Artificial intelligence helps HaH care in many ways:
Workflow automation also helps manage the many tasks in HaH care:
Companies like Simbo AI provide front-office phone automation and AI answering services made for healthcare. These tools reduce administrative work so staff can focus more on patients. Simbo AI can handle scheduling, patient questions, and sharing information with natural language features, which helps clinics with few workers.
Using AI and workflow automation tackles many problems hospital administrators and IT managers face in running HaH programs. In rural areas with few staff and resources, these tools make care more efficient, reduce errors, and keep high quality even when staff are not always there in person.
A big reason for HaH growth is CMS’s Acute Hospital Care at Home waiver program. It lets hospitals get Medicare money for treating eligible patients at home. Since it started in 2020, the program grew fast from 12 hospitals before the pandemic to over 320 hospitals in 37 states by 2024.
Even though CMS waivers give a strong base, permanent reimbursement rules are still being planned. Health systems must watch financial risks from not knowing long-term coverage. They also must invest money upfront for technology, training, and new workflows and balance this against expected savings.
Studies show HaH saves money, including a 38% cut in overall costs in randomized trials.
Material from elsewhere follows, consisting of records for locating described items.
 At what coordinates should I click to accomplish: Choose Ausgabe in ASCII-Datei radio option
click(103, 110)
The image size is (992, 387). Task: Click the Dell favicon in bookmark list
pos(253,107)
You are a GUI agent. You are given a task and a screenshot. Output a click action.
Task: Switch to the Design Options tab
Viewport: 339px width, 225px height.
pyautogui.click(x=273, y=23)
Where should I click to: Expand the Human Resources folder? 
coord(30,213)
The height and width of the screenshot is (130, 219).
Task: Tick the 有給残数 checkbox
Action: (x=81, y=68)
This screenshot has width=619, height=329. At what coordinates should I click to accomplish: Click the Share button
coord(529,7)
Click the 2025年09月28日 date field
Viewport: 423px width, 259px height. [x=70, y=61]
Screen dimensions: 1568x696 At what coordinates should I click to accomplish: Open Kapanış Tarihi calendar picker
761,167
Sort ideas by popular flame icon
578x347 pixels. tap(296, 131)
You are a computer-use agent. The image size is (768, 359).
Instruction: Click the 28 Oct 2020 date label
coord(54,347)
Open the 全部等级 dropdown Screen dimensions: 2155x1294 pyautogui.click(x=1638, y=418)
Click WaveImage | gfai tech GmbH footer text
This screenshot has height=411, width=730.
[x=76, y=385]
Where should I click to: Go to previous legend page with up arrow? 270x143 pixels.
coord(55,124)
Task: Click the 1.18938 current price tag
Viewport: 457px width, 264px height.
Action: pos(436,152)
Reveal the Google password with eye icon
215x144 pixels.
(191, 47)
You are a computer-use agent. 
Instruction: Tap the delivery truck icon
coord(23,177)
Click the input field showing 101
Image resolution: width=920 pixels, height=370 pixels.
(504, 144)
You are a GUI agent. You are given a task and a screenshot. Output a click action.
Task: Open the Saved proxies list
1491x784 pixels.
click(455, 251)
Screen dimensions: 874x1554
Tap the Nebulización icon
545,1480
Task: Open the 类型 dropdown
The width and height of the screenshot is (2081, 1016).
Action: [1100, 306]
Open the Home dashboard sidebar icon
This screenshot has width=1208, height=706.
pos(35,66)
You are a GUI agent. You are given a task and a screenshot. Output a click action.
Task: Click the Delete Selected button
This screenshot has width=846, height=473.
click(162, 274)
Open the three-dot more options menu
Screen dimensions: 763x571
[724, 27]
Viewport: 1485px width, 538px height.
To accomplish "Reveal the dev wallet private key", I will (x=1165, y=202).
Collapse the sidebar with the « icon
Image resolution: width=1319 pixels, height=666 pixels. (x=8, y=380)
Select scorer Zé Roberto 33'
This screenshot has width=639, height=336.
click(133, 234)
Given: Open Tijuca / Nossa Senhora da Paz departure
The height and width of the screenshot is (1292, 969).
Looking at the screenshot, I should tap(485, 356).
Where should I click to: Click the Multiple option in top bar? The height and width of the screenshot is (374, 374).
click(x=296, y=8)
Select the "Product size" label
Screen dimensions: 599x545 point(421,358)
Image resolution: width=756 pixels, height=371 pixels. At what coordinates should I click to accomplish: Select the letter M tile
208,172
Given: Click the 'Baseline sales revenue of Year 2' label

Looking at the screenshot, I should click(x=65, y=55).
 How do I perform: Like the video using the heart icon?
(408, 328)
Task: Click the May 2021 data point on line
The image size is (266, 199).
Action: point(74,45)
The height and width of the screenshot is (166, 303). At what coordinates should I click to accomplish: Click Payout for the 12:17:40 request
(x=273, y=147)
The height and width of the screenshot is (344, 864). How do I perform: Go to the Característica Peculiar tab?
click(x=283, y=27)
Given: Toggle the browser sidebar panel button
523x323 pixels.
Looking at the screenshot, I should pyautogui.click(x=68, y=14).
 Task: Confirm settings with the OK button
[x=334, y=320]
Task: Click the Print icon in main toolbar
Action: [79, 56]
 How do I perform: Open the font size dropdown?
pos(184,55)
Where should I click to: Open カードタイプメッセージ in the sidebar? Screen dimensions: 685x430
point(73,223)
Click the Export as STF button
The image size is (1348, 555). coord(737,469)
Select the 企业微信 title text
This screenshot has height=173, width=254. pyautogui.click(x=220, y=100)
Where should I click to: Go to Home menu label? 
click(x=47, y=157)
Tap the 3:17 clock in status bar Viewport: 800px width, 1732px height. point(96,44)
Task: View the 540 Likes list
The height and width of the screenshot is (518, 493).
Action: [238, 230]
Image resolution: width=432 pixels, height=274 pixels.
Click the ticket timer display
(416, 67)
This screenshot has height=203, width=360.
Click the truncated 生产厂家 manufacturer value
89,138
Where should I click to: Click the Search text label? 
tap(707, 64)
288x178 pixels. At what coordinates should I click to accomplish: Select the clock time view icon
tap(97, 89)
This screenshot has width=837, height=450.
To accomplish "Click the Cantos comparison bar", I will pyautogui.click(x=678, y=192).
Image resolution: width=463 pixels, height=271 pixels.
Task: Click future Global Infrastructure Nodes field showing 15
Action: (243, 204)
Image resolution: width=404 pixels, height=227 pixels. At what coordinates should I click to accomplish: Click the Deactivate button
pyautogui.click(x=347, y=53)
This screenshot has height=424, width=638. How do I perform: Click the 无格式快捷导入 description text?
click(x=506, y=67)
Savings come from fewer lab tests, imaging, readmissions, and shorter stays. Also, more efficient care frees hospital beds for very sick patients, which is important in rural hospitals with few inpatient beds.
Despite benefits and more use, rural HaH programs face ongoing problems:
Fixing these issues needs teamwork among healthcare workers, technology providers, payers, and policy makers. Some health systems make partnerships with tech companies, like Mass General Brigham’s work with Best Buy Health, to handle operations and grow care safely.
Hospital-at-home models offer a real and growing option to improve healthcare in rural America. They reduce travel and hospital space issues while keeping or improving health results. This fits the goals of healthcare managers and IT leaders looking for lasting, patient-centered solutions. The careful use of AI and workflow automation tools helps deliver hospital care safely and efficiently outside normal hospital walls, making rural healthcare stronger.
The hospital-at-home model enables patients who require hospital admission to receive comprehensive care at home, including clinical care, dietary services, lab tests, and radiology, thereby bridging access gaps in rural areas.
Benefits include improved patient outcomes, increased satisfaction, reduced costs, and the ability to deliver high-quality care in a more comfortable setting for patients.
Services can include inpatient care, outpatient therapy, primary care, and infusion services, all tailored to meet the distinct needs of rural settings.
Outpatient therapy enhances patient compliance and health outcomes by bringing therapy services closer to patients, reducing their need to travel frequently to healthcare facilities.
Key requirements include IT infrastructure, logistics for equipment and staff, and CMS credentialing to ensure quality and compliance with healthcare regulations.
Best practices include engaging hospital leaders in program development, fostering collaboration with stakeholders, and preparing clinical staff for transitioning to home-based care.
Clear communication and collaboration with stakeholders are crucial for aligning strategies, ensuring successful implementation, and maintaining continuity of care.
This model addresses long-standing access issues by providing necessary medical care directly to patients’ homes, thus improving healthcare delivery in rural areas.
Technology supports telemedicine and mobile health tools, which are essential for delivering services remotely and facilitating efficient patient management.
Challenges include the need for education and training to adapt clinical workflows for home-based care and overcoming existing paradigms of hospital-centered treatment.